New Design School at UT Austin Hires Verena Paepcke-Hjeltness, IDSA

Sep 19 2019 - 3:31pm


Verena Paepcke-Hjeltness, IDSA has joined the faculty of the University of Texas at Austin as Associate Professor of Practice in Design. Her role in the new School of Design and Creative Technologies, part of UT Austin's College of Fine Arts, carves out a space of industrial design in a city that has increasingly become known as "Silicon Hills." An IDSA student chapter at the school, which would be UT Austin's first and IDSA's second student chapter in Texas, also is in the works. 

ID is expected to flourish at the school, due in large part to a $1 million gift from the Reese Foundation. According to a press release issued today by the university, UT alumnus Mike Reese has pledged to create the Reese Foundation Excellence Fund for Product Innovation Endowment to benefit the School of Design and Creative Technologies. This will allow the design department to partner more closely with the Cockrell School of Engineering to develop programs and classes around industrial and product design.

“The School of Design and Creative Technologies is so honored to be the recipient of this generous gift and the endowment it creates,” said Doreen Lorenzo, Assistant Dean for the School of Design and Creative Technologies. “Growing our curriculum to include product innovation and industrial design allows us to maintain our competitive stature while growing the mission of our department. It’s an absolute privilege to create this academic opportunity for our students with Mike Reese.”

The press release also notes that "in a market with few other industrial design programs in the region, the University of Texas is uniquely positioned to leverage its existing strengths and become a leading program in industrial design and product innovation."

In an email to IDSA, Paepcke-Hjeltness wrote that she is in the process of expanding the design program to integrate an industrial design focus. She's looking forward to it, she writes, because the creative-packed Austin area "has so much potential for students to find internships and jobs, as well as to collaborate."

"It is a very exciting time to join the School of Design and Creative Technologies at UT Austin," she continues. "This group consists of such diverse people, passionate designers/design educators with so many incredible experiences and expertise, that it is just very inspiring to be here.

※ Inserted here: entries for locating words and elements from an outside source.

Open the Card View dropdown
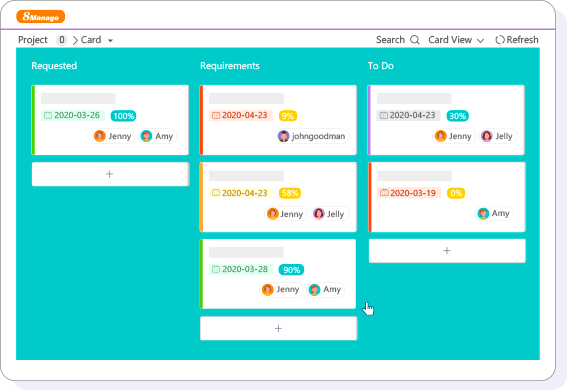The image size is (567, 390). tap(456, 40)
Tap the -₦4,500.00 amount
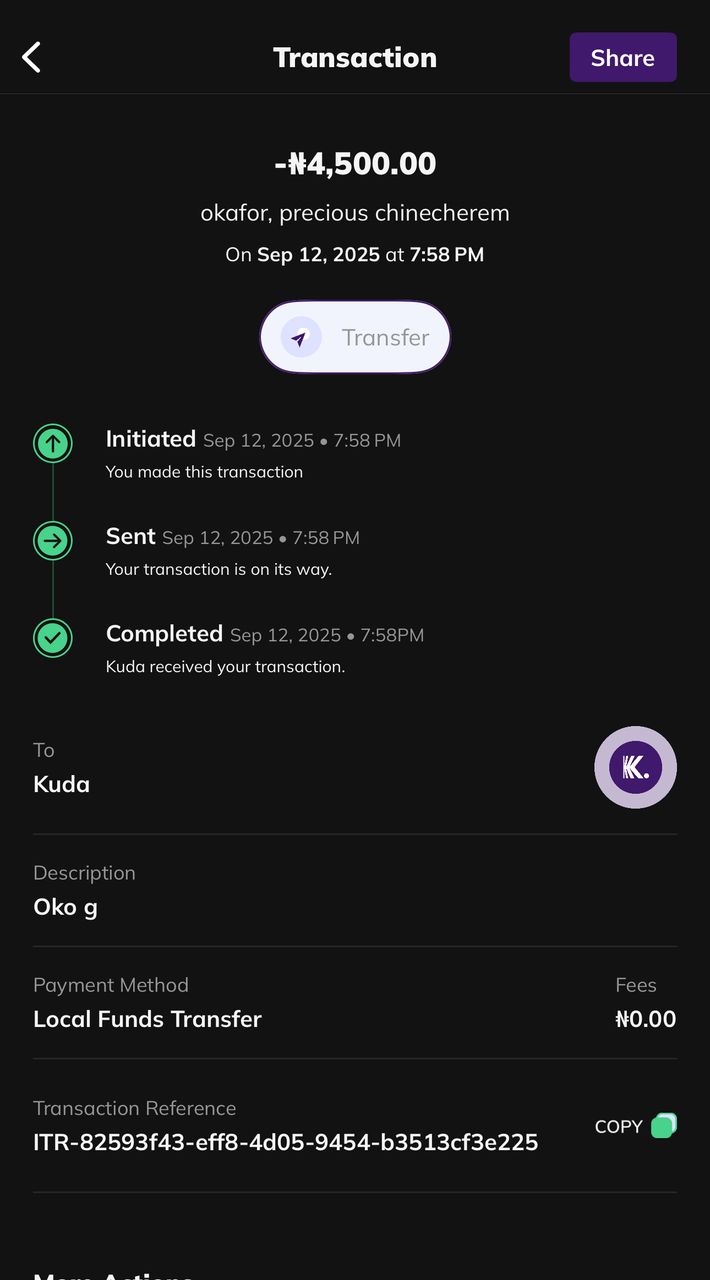 [x=355, y=164]
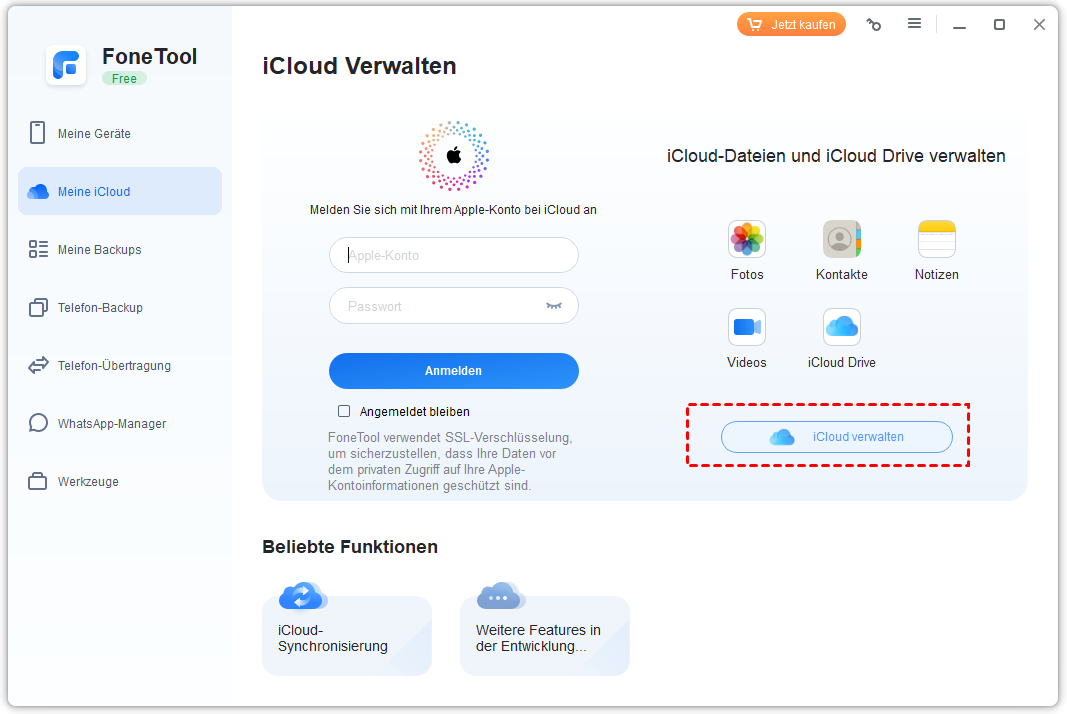The height and width of the screenshot is (714, 1067).
Task: Select the Videos icon
Action: pyautogui.click(x=746, y=328)

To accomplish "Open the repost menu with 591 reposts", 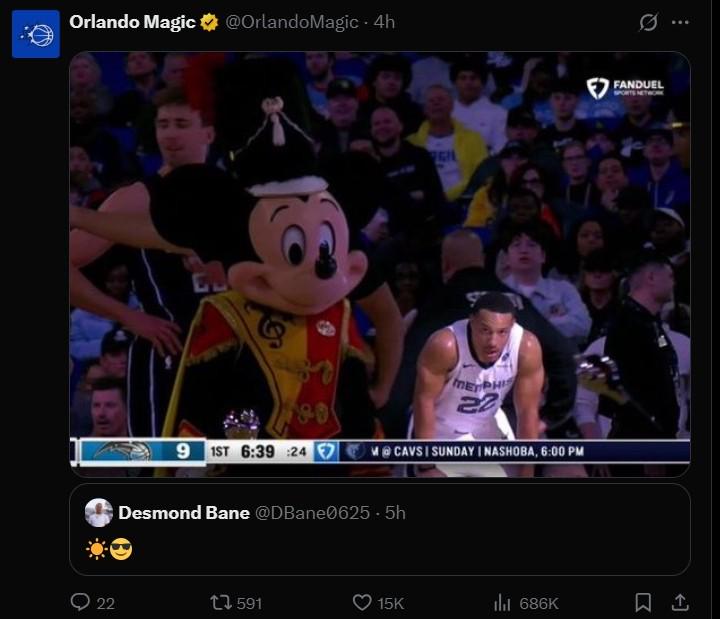I will tap(221, 602).
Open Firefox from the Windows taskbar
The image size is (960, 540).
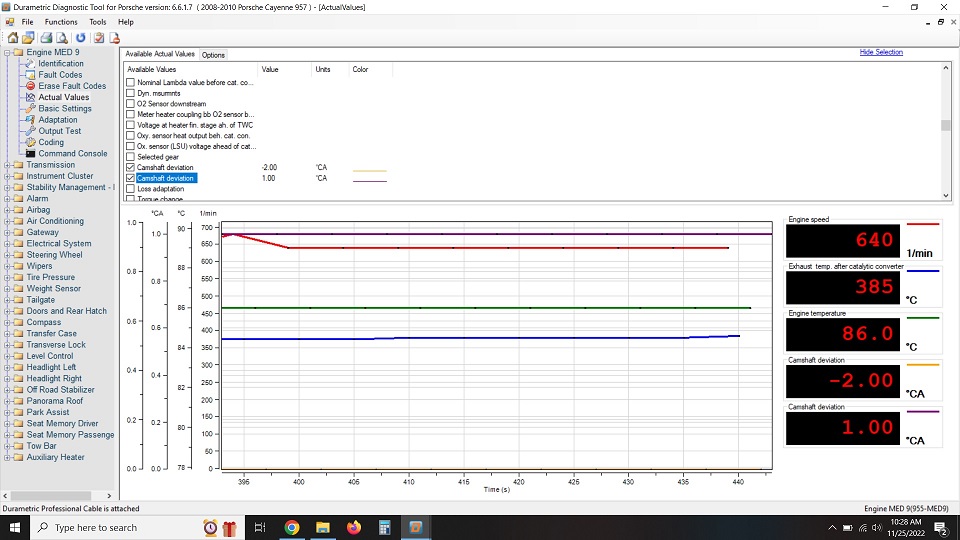[x=353, y=527]
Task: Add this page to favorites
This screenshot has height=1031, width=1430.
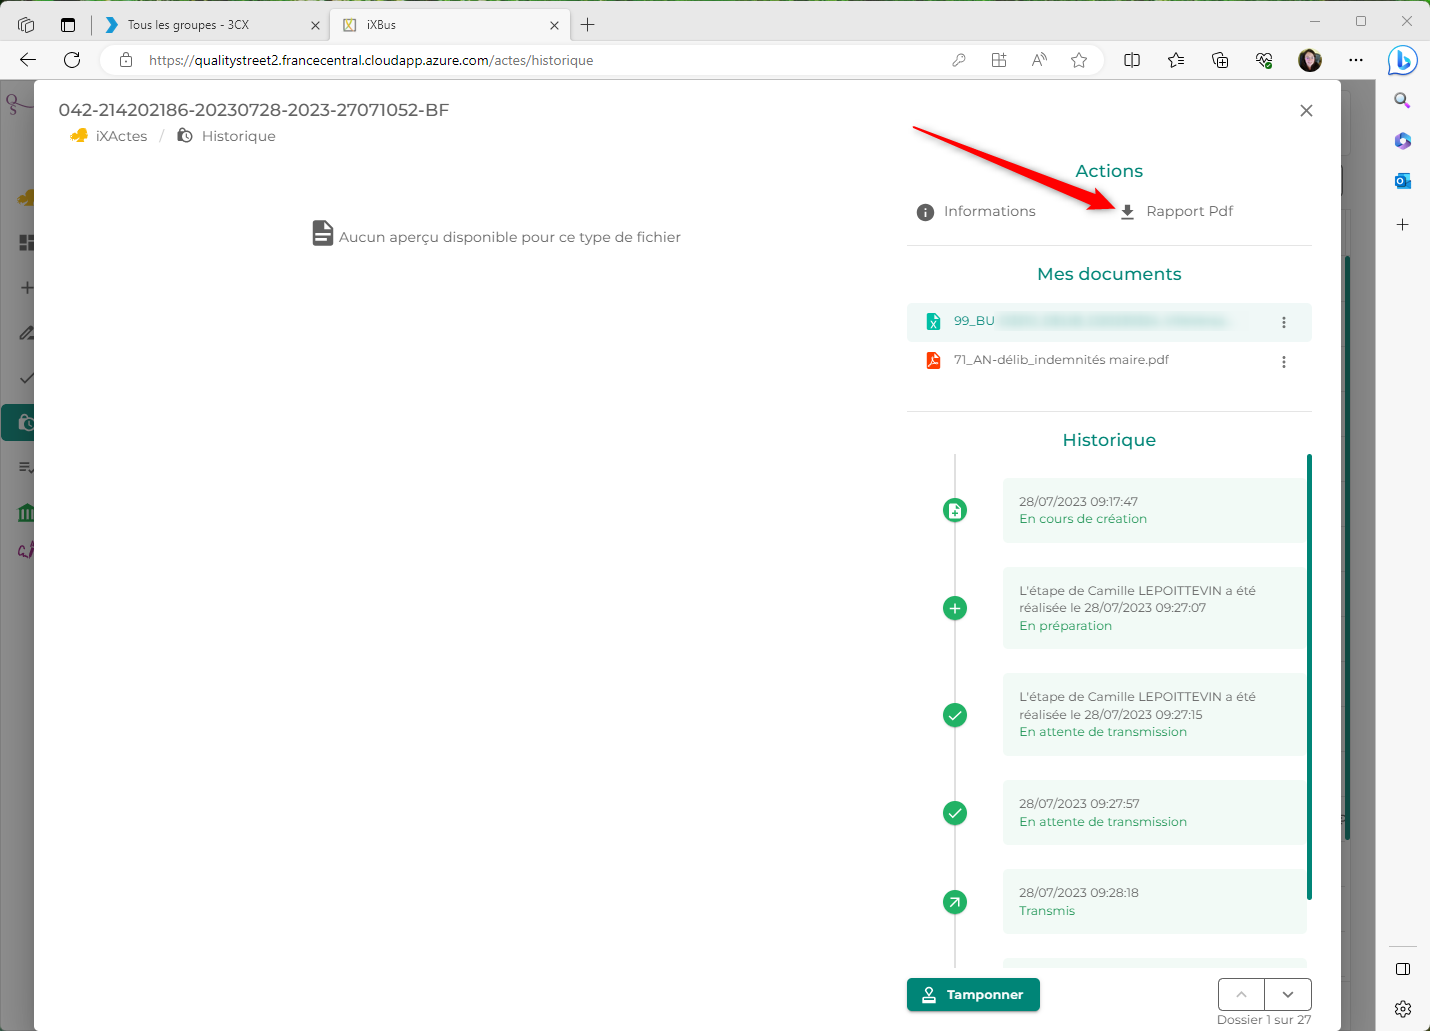Action: [1079, 60]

As far as IDSA is concerned, the students in the first-ever Introduction to Industrial Design course I am teaching this semester are eager to start a student chapter here. We just explored the official requirements with the IDSA headquarters, got a green light and will begin to recruit the inaugural group of students to create a strategy for how we want to approach IDSA at UT Austin. (Industrial) Design is in the Austin air!"

Verena Paepcke-Hjeltness has worked in Germany and the United States as an industrial designer with a focus on aviation and transportation design. This year, she received the IDSA Education Award for her inspirational teaching, and has served as a juror for IDSA’s International Design Excellence Awards (IDEA). 

As an assistant professor of industrial design at Iowa State University, Paepcke-Hjeltness led a Design Thinking and Doing Research Lab and helped to pioneer sketchnoting as a methodology there. Additionally, she served as a strategic design consultant to the Center for Functional Fabrics at Drexel University, where she previously held appointments as assistant professor and associate program director. She also taught for many years at the Savannah College of Art and Design. 

UT Austin's School of Design and Creative Technologies is expected to become the largest academic unit in the College of Fine Arts. Launched in 2017, the school aims to prime students for creative professions across a wide range of industries. Their studies include designing for health, artificial intelligence, creative technologies in theater and music, entrepreneurial ventures and cross-disciplinary design thinking methodologies.